A Strange Story of Version Control and Software Customization
I’m currently consulting part time for a local transit district, coaching their project managers and working to formalize their project initiation and approval process. The IT department recently experienced compatibility problems between a couple of software components, and they found that one of the components was significantly behind in maintenance.
The team is spread pretty thin, so I offered to assemble an inventory of their installed software, including vendor information, the version the district currently had installed, when that version would no longer be maintained by the vendor, and what the latest released version of the software was.

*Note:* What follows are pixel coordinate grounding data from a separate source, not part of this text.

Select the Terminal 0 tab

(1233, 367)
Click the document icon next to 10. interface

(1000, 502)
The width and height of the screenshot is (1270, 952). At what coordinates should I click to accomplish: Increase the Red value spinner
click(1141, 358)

The manager of desktop support had a tool that quickly produced an inventory of every scrap of software loaded onto the desktops. The enterprise software was a bit more of a challenge, but fortunately the maintenance for those systems is a budget line item, so I started using word of mouth and the annual budget to identify some of the critical systems. I then tried to use the web to determine the current releases of the software, but for a few of the vendors the information was nowhere to be found. In those cases, I launched an email inquiry to the vendors.

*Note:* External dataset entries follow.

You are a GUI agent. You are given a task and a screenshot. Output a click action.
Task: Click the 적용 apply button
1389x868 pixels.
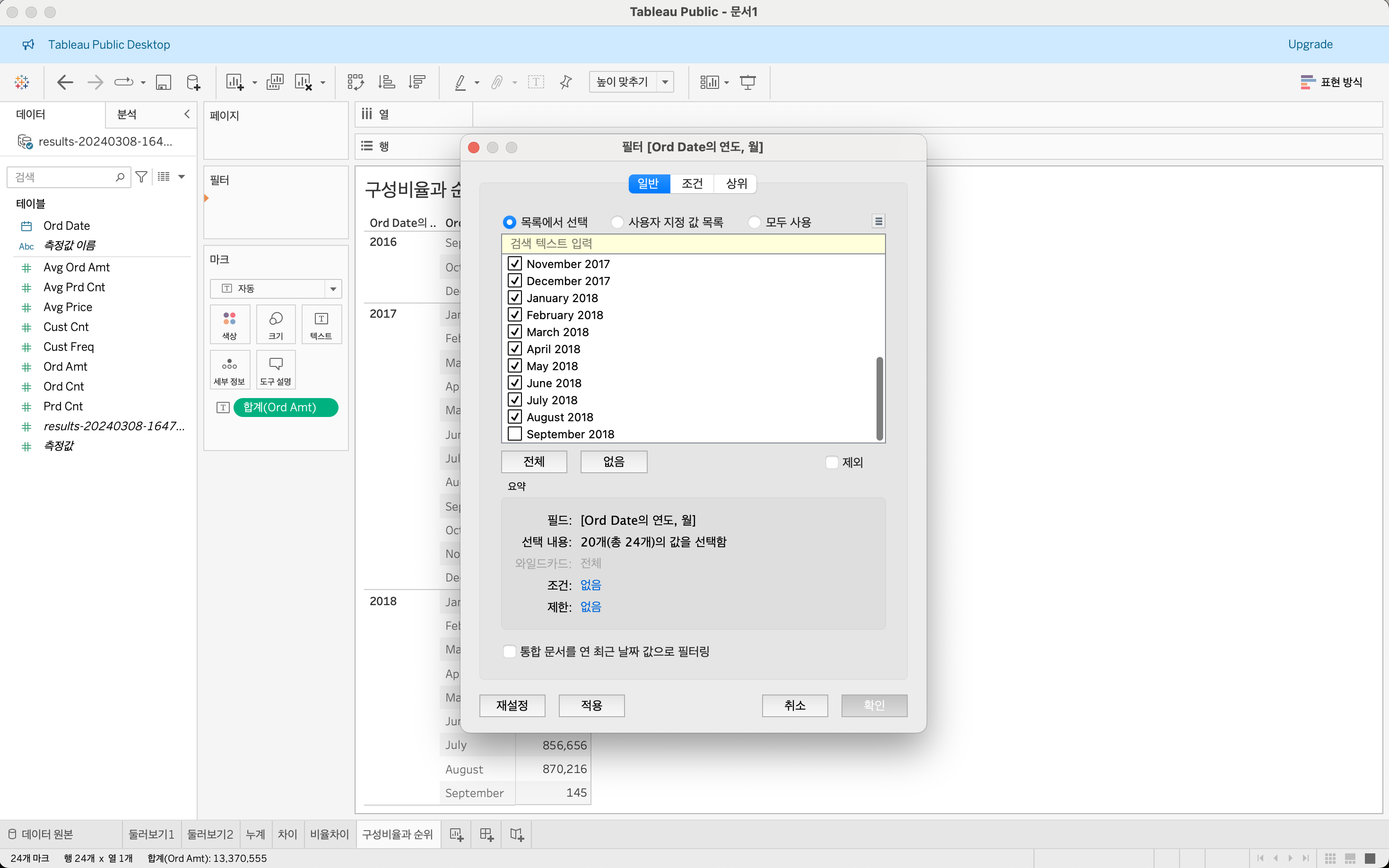click(x=591, y=705)
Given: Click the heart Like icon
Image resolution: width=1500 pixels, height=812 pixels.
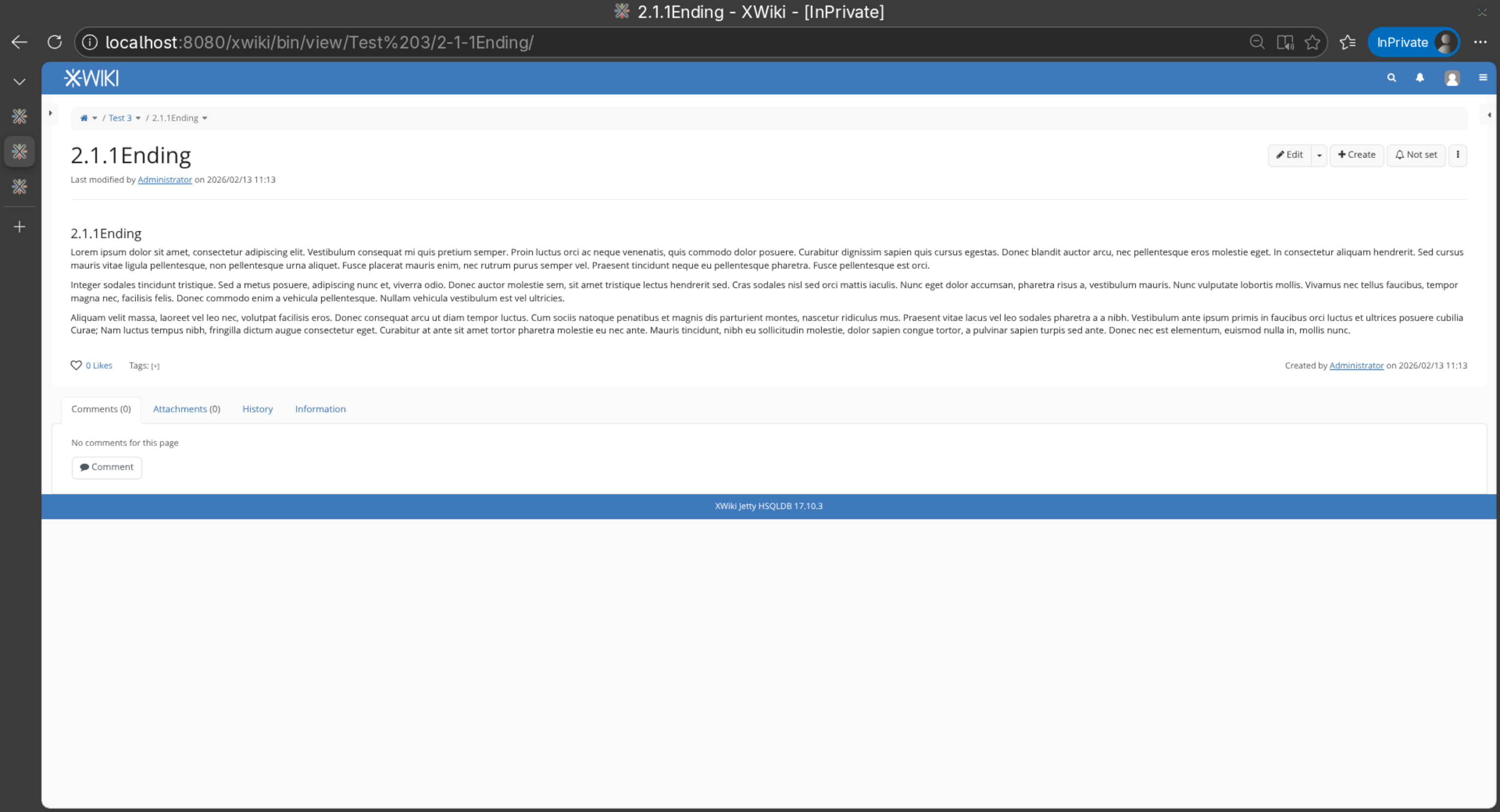Looking at the screenshot, I should pos(76,365).
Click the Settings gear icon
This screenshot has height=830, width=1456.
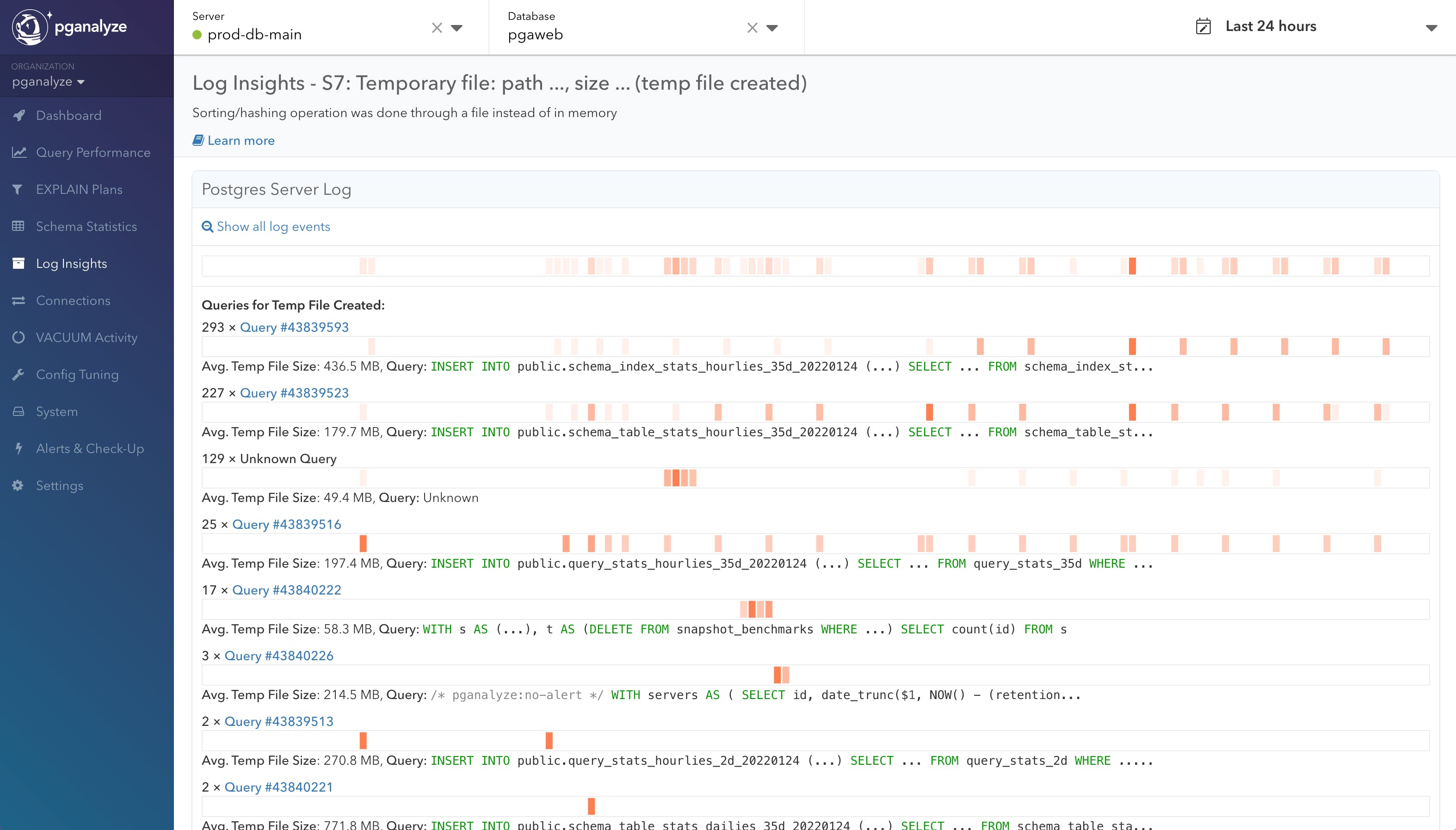pyautogui.click(x=18, y=486)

A week later I received a shocking call. A software vendor for a very popular transit system (if there are buses where you live that have any automation, there’s a fair chance your local transit district is a customer) called in response to my inquiry. It took me a while to understand what he was saying, but it finally registered: This vendor doesn’t have versions. Every customer is a special little snowflake that has a custom configuration and installation.
If I had been drinking a beverage, it would have sprayed out of my nose. I asked again, sure that I was misunderstanding some part of what this guy was telling me. Did he mean that the system was a collection of modules that had different version levels? “No,” he assured me. “Each customer has a unique instance of our software because they require so much customization for their unique circumstances.”

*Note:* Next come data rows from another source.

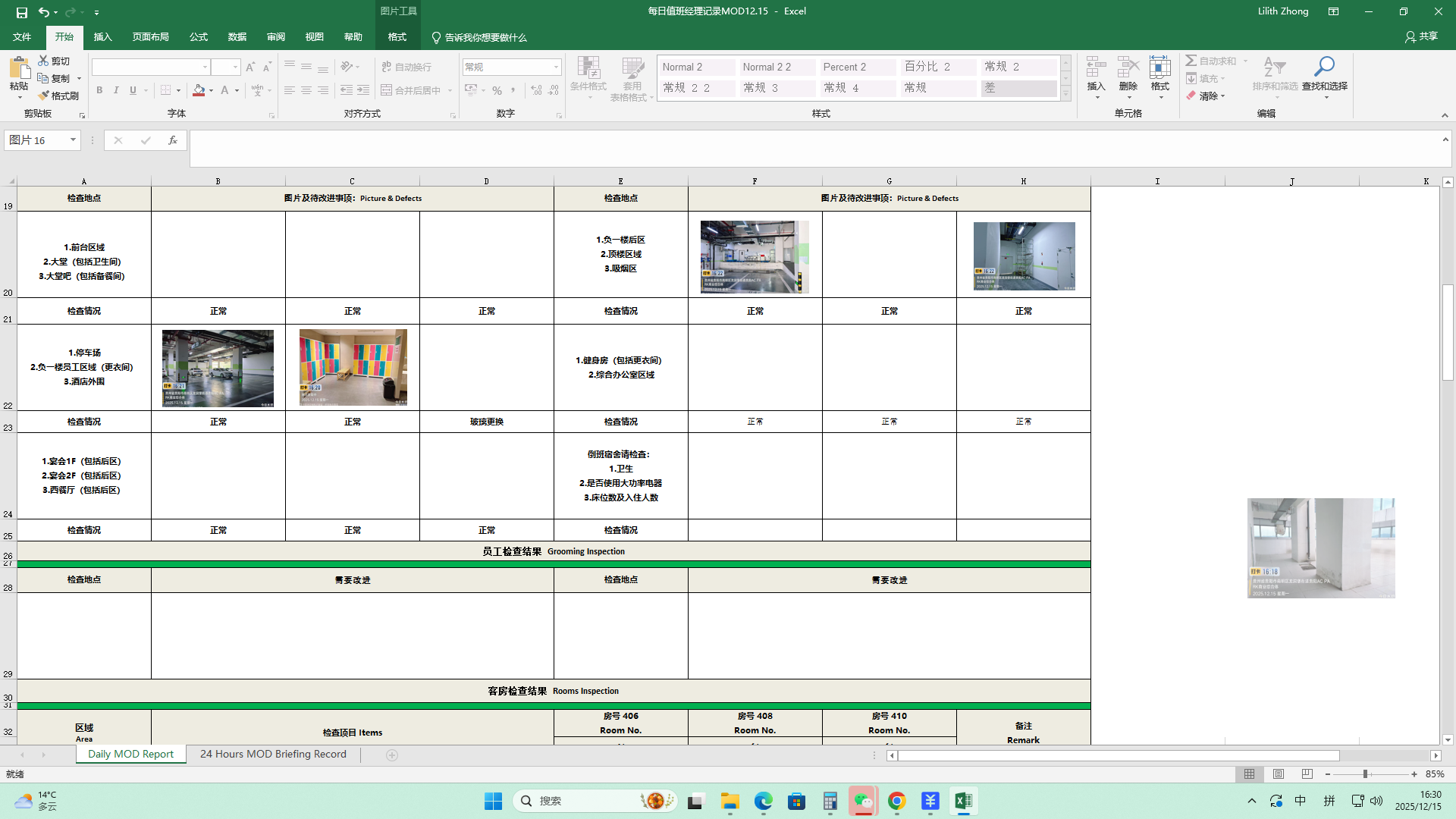Switch to Page Layout view in the status bar
The width and height of the screenshot is (1456, 819).
[x=1279, y=774]
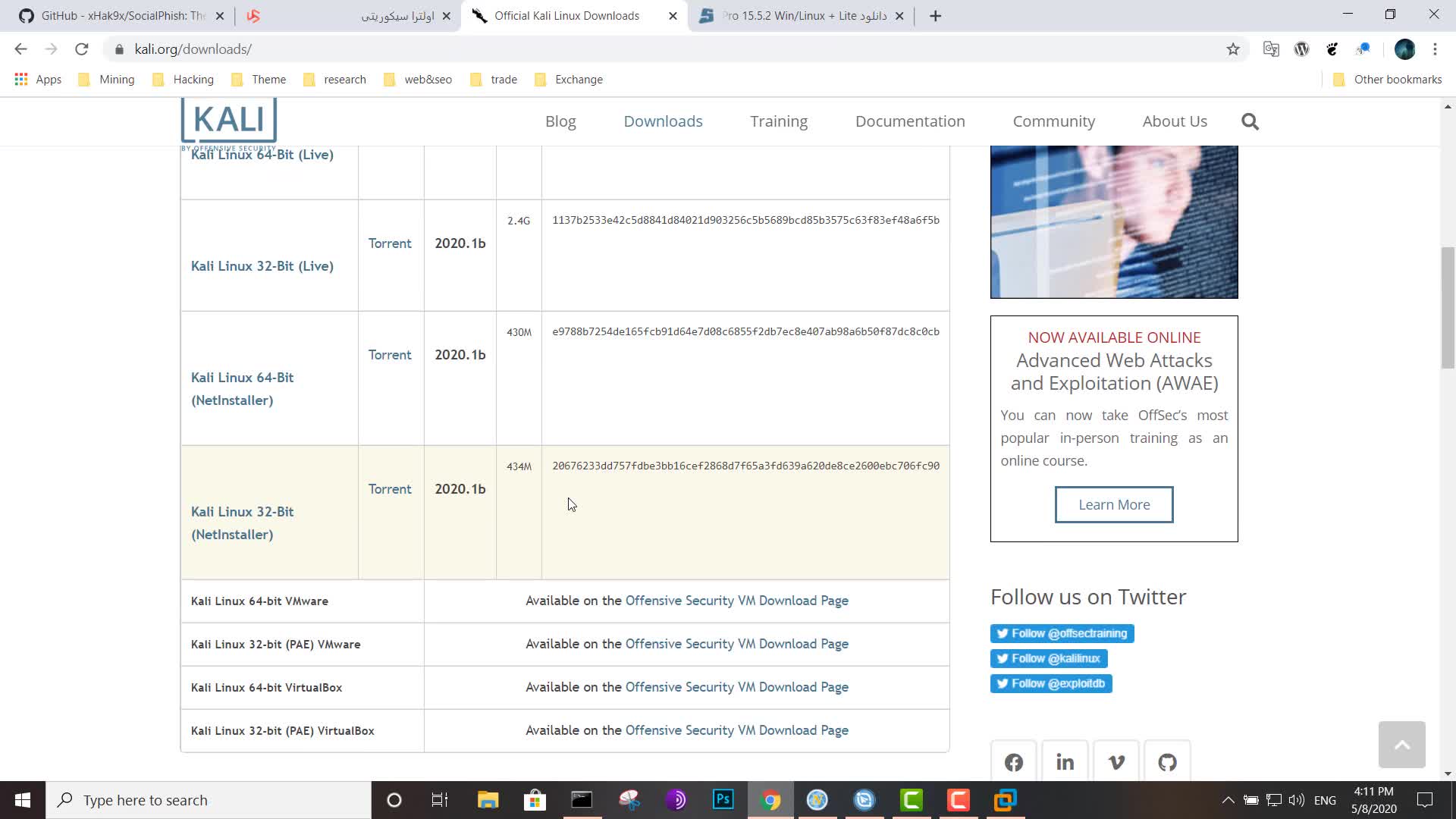Open the Documentation menu item
Image resolution: width=1456 pixels, height=819 pixels.
909,121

Could someone please explain how in the world it can be cost-effective to maintain hundreds (thousands?) of unique versions of a product? Where are the economies of scale? How do you provide technical support to customers literally all over the world? Isn’t this the exact opposite of how software has been trending for the last forty years—away from custom code and toward a more robust product?
I’d really like to get comments from some of you who work in the software product space. Did I miss something in recent evolution, or is this the most insane thing you have ever heard?